■ Problem to work on
The full set of entries needs to be reproduced exactly.

■ Source material

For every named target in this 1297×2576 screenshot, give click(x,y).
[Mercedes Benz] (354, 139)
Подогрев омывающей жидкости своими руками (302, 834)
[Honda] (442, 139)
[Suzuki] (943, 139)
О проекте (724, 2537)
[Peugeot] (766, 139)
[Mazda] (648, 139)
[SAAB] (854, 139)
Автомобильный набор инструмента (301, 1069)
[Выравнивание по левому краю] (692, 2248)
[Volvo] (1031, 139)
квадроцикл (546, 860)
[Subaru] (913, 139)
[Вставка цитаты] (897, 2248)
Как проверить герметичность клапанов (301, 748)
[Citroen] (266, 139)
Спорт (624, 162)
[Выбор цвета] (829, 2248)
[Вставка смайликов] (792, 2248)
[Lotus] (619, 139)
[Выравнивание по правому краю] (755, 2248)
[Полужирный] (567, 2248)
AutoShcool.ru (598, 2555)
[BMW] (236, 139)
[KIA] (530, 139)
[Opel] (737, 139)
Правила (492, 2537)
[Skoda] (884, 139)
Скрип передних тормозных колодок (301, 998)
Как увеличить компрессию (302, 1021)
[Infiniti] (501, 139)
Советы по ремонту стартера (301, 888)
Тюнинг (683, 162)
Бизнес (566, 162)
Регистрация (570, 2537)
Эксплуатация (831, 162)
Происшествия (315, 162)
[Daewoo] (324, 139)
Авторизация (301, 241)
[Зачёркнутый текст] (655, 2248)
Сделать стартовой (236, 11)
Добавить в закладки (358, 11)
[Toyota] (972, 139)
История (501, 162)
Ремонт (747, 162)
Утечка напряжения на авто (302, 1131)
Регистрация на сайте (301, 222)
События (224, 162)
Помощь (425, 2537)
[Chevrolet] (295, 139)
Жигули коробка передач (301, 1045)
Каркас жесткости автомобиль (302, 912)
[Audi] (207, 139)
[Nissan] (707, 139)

■ Answer box
For every named target in this 1297×2576 screenshot, give click(x,y).
[Mercedes Benz] (354, 139)
Подогрев омывающей жидкости своими руками (302, 834)
[Honda] (442, 139)
[Suzuki] (943, 139)
О проекте (724, 2537)
[Peugeot] (766, 139)
[Mazda] (648, 139)
[SAAB] (854, 139)
Автомобильный набор инструмента (301, 1069)
[Выравнивание по левому краю] (692, 2248)
[Volvo] (1031, 139)
квадроцикл (546, 860)
[Subaru] (913, 139)
[Вставка цитаты] (897, 2248)
Как проверить герметичность клапанов (301, 748)
[Citroen] (266, 139)
Спорт (624, 162)
[Выбор цвета] (829, 2248)
[Вставка смайликов] (792, 2248)
[Lotus] (619, 139)
[Выравнивание по правому краю] (755, 2248)
[Полужирный] (567, 2248)
AutoShcool.ru (598, 2555)
[BMW] (236, 139)
[KIA] (530, 139)
[Opel] (737, 139)
Правила (492, 2537)
[Skoda] (884, 139)
Скрип передних тормозных колодок (301, 998)
Как увеличить компрессию (302, 1021)
[Infiniti] (501, 139)
Советы по ремонту стартера (301, 888)
Тюнинг (683, 162)
Бизнес (566, 162)
Регистрация (570, 2537)
Эксплуатация (831, 162)
Происшествия (315, 162)
[Daewoo] (324, 139)
Авторизация (301, 241)
[Зачёркнутый текст] (655, 2248)
Сделать стартовой (236, 11)
Добавить в закладки (358, 11)
[Toyota] (972, 139)
История (501, 162)
Ремонт (747, 162)
Утечка напряжения на авто (302, 1131)
Регистрация на сайте (301, 222)
События (224, 162)
Помощь (425, 2537)
[Chevrolet] (295, 139)
Жигули коробка передач (301, 1045)
Каркас жесткости автомобиль (302, 912)
[Audi] (207, 139)
[Nissan] (707, 139)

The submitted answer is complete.